Nach der Annahme des Gesetzes der Republik Kasachstan „über die landwirtschaftlichen Produktionsgenossenschaften“ kommt es nun darauf an, die neu entstehenden Genossenschaften bei der Gründung zu unterstützen und in der Anfangsphase intensiv zu betreuen. Auch eine dauerhafte Beratung der Genossenschaften muss organisiert werden, um sie als konkurrenzfähige Wirtschaftssubjekte zu entwickeln. Neben dem Ministerium für Landwirtschaft der RK unterstützen auch andere Einrichtungen die Gründung von Pilotgenossenschaften. Es wurden verschiedene Ansätze entwickelt und die Aktivitäten der Akteure finden parallel statt. Es ist notwendig, diese Erfahrungen zu bündeln, auszuwerten und die Gründung und Entwicklung der Genossenschaften durch Beratung und Qualifizierung der Vorstände und anderer Führungskräfte sowie von Beratern für Genossenschaften zu unterstützen.
Gemeinsam mit dem Nationalen Zentrum für Agrarwissenschaft und Bildung (NANOZ) und dem „Nationalen Wissenschaftlichen Forschungsinstitut für die Ökonomie des Agrarindustriekomplexes und die Entwicklung der ländlichen Regionen“ hat das Projekt „Deutsch-Kasachischer Agrarpolitischer Dialog“ mehrere Seminare und Rundtischgespräche durchgeführt. Dazu wurde aus Deutschland Herr Rechtsanwalt Uwe Schöne, der bereits an der Neufassung des Genossenschaftsgesetzes beteiligt war, eingeladen, um deutsche und internationale Erfahrungen darzustellen und Empfehlungen zu geben.

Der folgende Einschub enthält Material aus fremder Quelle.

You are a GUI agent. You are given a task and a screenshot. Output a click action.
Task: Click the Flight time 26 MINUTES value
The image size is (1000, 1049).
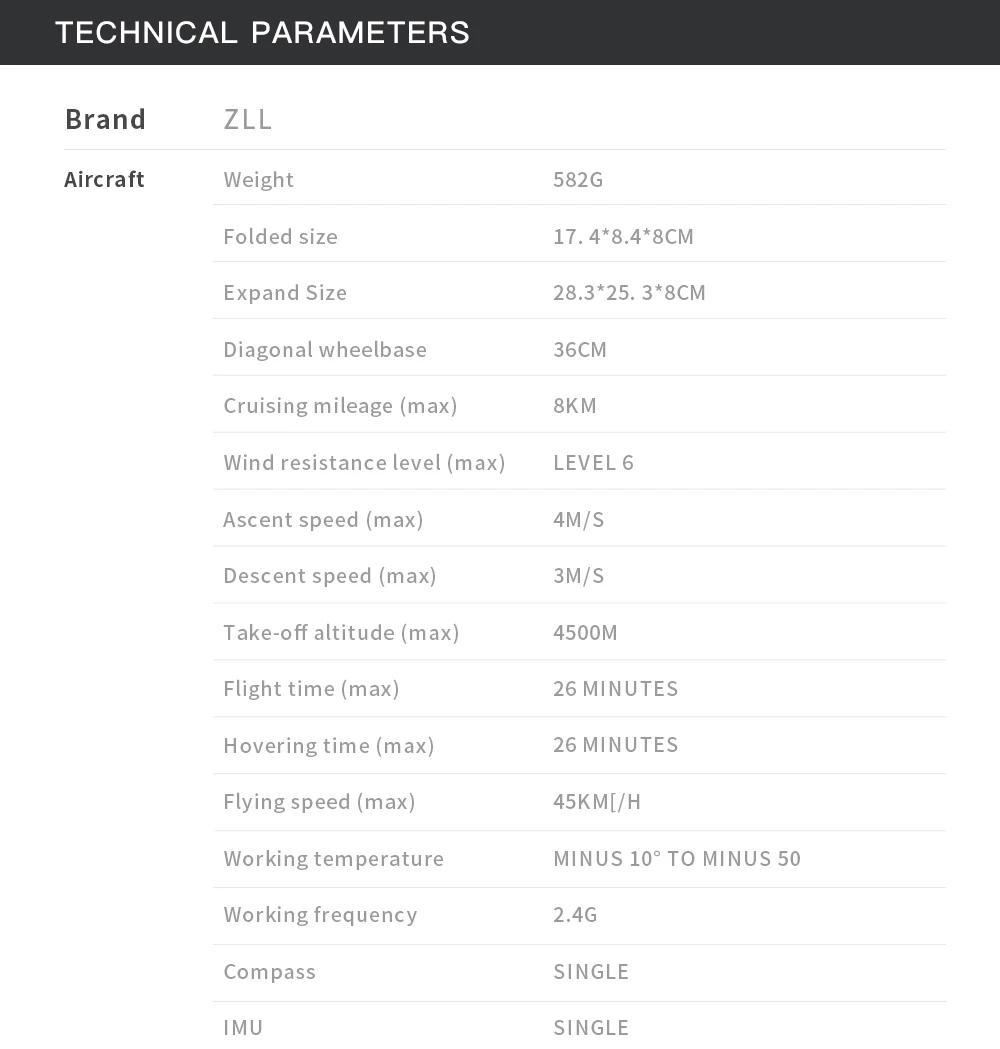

Unter Federführung der landwirtschaftlichen Abteilung der Gebietsverwaltung Schambyl fand in Taraz am 01. Juni 2016 ein Seminar mit ca. 200 Teilnehmern statt. Die Hauptvorträge wurden von Herrn Schöne und Frau Prof. Galiya Akimbekova gehalten. Dazu wurden in weiteren Vorträgen Beispiele aus in Gründung befindlichen Pilotgenossenschaften des Schambylsker Gebietes vorgestellt. Außerdem gab es einen Vortrag zu aktuellen Entwicklungen in Bezug auf das Bodengesetz und zu juristischen Fragen bei der Gründung von Genossenschaften.
In der anschließenden kurzen Diskussion wurde das hohe Interesse, insbesondere der Farmer, deutlich.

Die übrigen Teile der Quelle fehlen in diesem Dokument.